# Sufix DNA for tournament casting?



## FishRung (Nov 26, 2002)

There are a number of old threads (2004, 5, 6) that mention Sufix DNA, but no comments regarding its use in the field. I don't know of anyone using it although it is advertized as an easy casting line. I believe it's not so easy to find.

Has anyone tried it? And with what results?

Many thanks,
Brian


----------



## curtisb (Jul 21, 2004)

Haven't tried that one. I have used Suffix Tritanium in the past and it worked well but now I use Daiwa Tournament in .31mm and .28mm and just bought a spool of Sakuma Nite Crystal in .28mm from Tommy. I have heard that Sakuma Nite Crystal and Daiwa Tournament were the same line. Tommy really likes the Sakuma and I have had good luck with the Daiwa Tournament.


----------



## keezy (Jul 1, 2003)

they don't make Sufix DNA anymore, so any line you are going to get will be old and that's not good.


----------



## Kwesi W. (Apr 14, 2006)

Daiwa Tournament? I've never tried it.. Maybe I should..


----------



## Robert Sales (Feb 27, 2008)

Someone gave me a spool of DNA a few years ago. It is a copolymer line. I thought it cast good but certainly not better than the lines Curtis mentioned and not worth spending a lot of time searching for.
Bob


----------



## FishRung (Nov 26, 2002)

curtisb,

Ditto - I use Sufix Tri Plus in .33 and Sakuma in .28 with no complaints. Seems I'll keep on using them based on keezy's comment.

Cheers anyway,
Brian


----------



## curtisb (Jul 21, 2004)

kmw21230 said:


> Daiwa Tournament? I've never tried it.. Maybe I should..


Km, I got it from Veals online. It is pricey thou especially with the exchange rate right now but is as the britts say is spot on at .31mm and .28mm in size and cast great. As I mentioned also Tommy really likes Sakuma and he sells it at a very good price compared to the 1/4lb spools of Daiwa. We need to all get together and buy it from him thou so he will start stocking it again.


----------



## curtisb (Jul 21, 2004)

FishRung said:


> curtisb,
> 
> Ditto - I use Sufix Tri Plus in .33 and Sakuma in .28 with no complaints. Seems I'll keep on using them based on keezy's comment.
> 
> ...


Fish, the Tri was good but I like Daiwa Tournament better and it is dead on at .31mm in size(every little bit helps).


----------



## Kwesi W. (Apr 14, 2006)

I've been using Ultima Distance and LOVE it... it seems to tame the reel some...


----------



## curtisb (Jul 21, 2004)

kmw21230 said:


> I've been using Ultima Distance and LOVE it... it seems to tame the reel some...


Tame the reel? mags,oil or smooth technique will do that. If your line slows your reel than you are loosing possible distance.
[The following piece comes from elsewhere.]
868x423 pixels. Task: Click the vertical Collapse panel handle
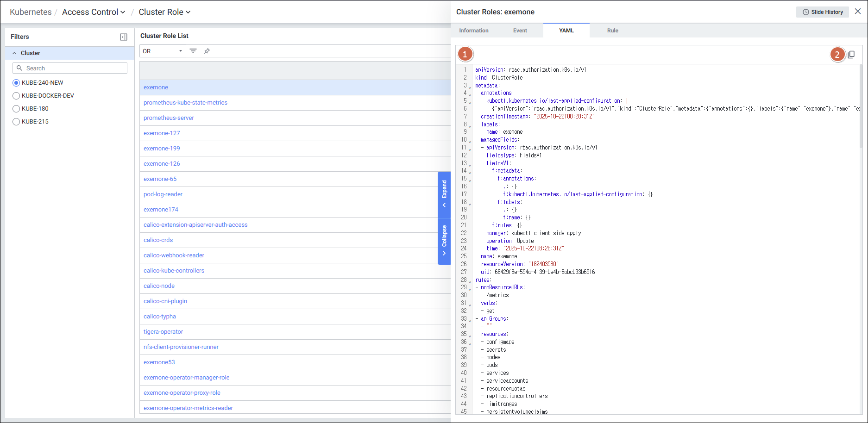444,240
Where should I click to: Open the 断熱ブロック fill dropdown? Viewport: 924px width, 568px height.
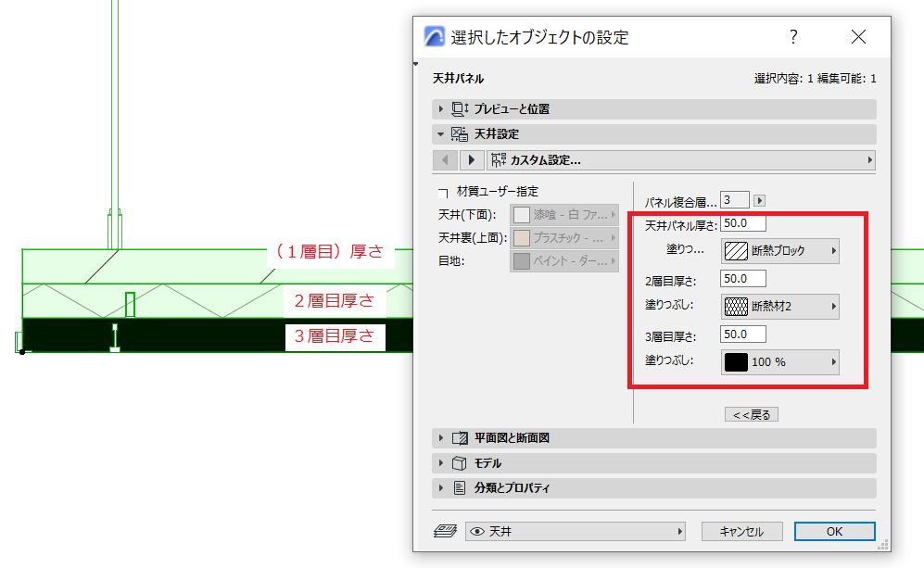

I haven't tried Ultima myself so can't say what you mean about tame the reel. Now if a line is to stiff than it wont cast good. Daiwa Tournament is supple/limp for casting and has supper small diameter for capacity on your spool. It is the best I have found so far for long casting tournaments out of all the lines I have tried(and in 6 years of casting that has been alot of lines). Sakuma should be the same.


----------



## SCCoastal (Jan 25, 2009)

Sakuma seems to be the big line in the UK nowadays. From what I've read, it's got good performance and high consistency.

As far as Sufix lines go, Tritanium is a good casting line. I think that Niel Mackellow likes Tritanium, but that might just be for fishing.


----------



## Kwesi W. (Apr 14, 2006)

By taming it I meant it seems to cause me less problems. In my opinion it's as good as any line i've used.. Zero Memory, and lays on the spool oh so nice.... Sakuma maybe nice (never used it) but i'm not going to spend the $$$$$ for it..


----------



## curtisb (Jul 21, 2004)

kmw21230 said:


> By taming it I meant it seems to cause me less problems. In my opinion it's as good as any line i've used.. Zero Memory, and lays on the spool oh so nice.... Sakuma maybe nice (never used it) but i'm not going to spend the $$$$$ for it..


I can relate to the $$$ in longcasting(lord and my wife knows I spent enough in 6 years), but if you spend the money on a Zziplex or Century rod a QTC or similiar frame, ceramic bearings, Benfield mag unit or something similiar to put on an already expensive ABU reel(read Mag Elite or Blue Yonder) or buy a reel already built just for casting(read big bucks) than why not spend the extra on a good quality line. The line is like a bullet in a rifle the better it flies the better it cast. You wont see target shooters using hunting bullets to compete. I use a different line for fishing than I do for casting. I want the best I can get for casting on the field. That's just me thou.


----------



## Kwesi W. (Apr 14, 2006)

Way before I started casting guys were using Titeline, and set records... So until someone can prove to me that sakuma will make me cast further I'll stick with what I know.. BTW who said Ultima Dstance is cheap line..?


----------



## Drum Bum (Jan 12, 2004)

DNA is now called Pro-Mix. Pro-Mix is to Tritanium what Trilene XL is to Trilene XT. btw only the cheapest mono's are single polymer nylon (eagle claw, shakespeare, K-mart house brand etc.) Trilene has been co-polymer since it's inception, hence the name. drumbum


----------



## curtisb (Jul 21, 2004)

kmw21230 said:


> Way before I started casting guys were using Titeline, and set records... So until someone can prove to me that sakuma will make me cast further I'll stick with what I know.. BTW who said Ultima Dstance is cheap line..?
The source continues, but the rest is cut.